• **DATA RECORDS**:

--*--

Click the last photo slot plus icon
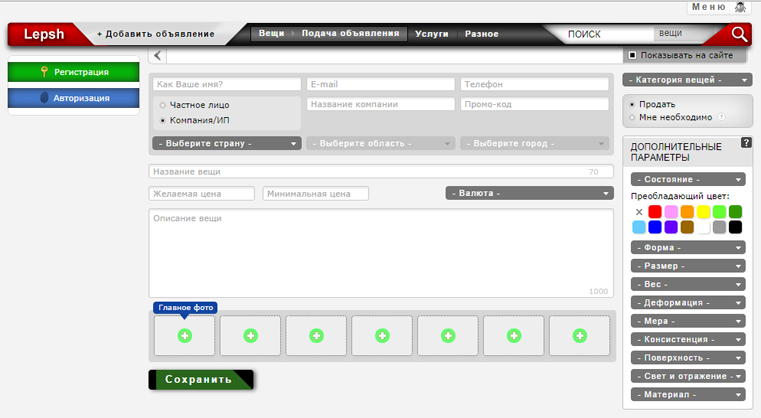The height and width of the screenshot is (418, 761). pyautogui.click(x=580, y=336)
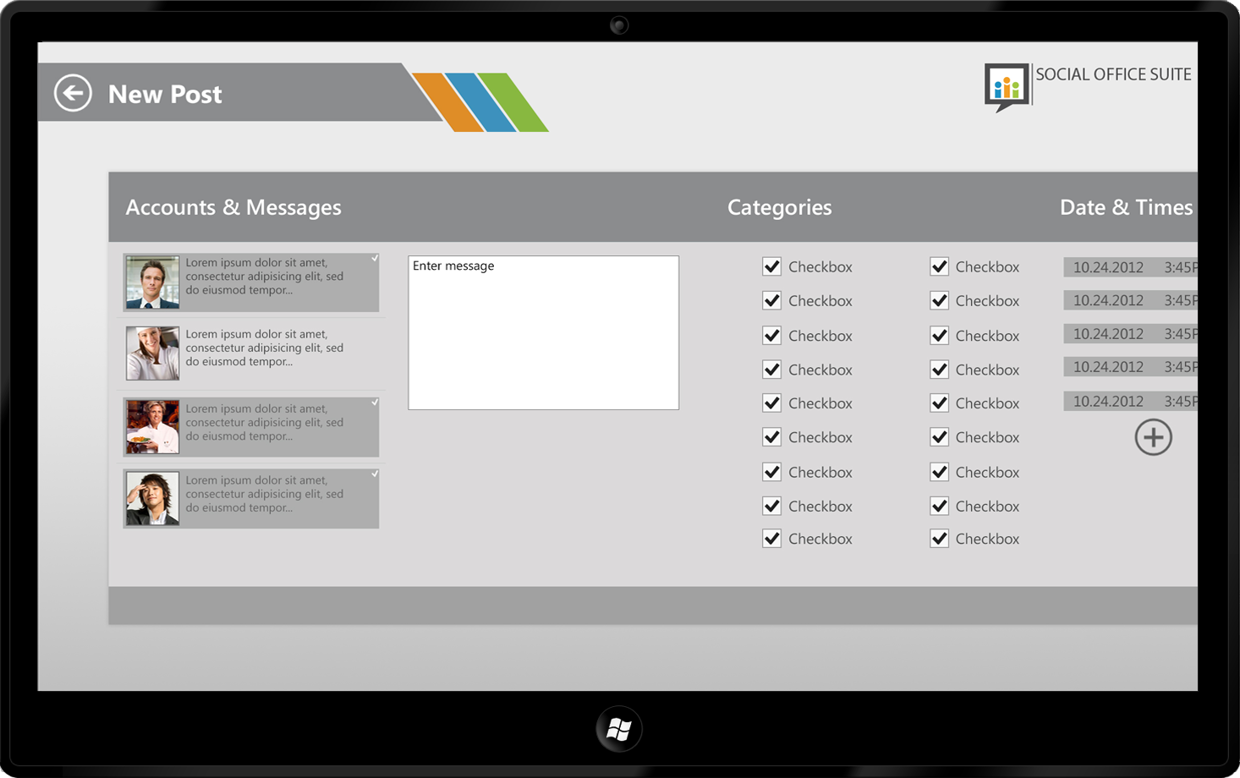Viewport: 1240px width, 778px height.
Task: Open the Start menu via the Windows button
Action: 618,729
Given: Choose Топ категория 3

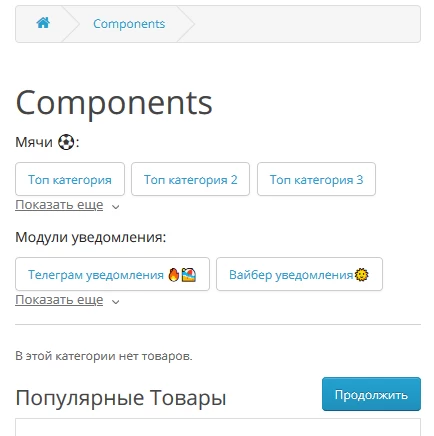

--*--

• **TO BE DONE**:
Reproduce the text of every record above word for word, omitting the pictures.

• **EXERCISE OUTPUT**:
Click the last photo slot plus icon
The height and width of the screenshot is (418, 761). pyautogui.click(x=580, y=336)
Viewport: 1240px width, 778px height.
Task: Open the Start menu via the Windows button
Action: 618,729
Given: Choose Топ категория 3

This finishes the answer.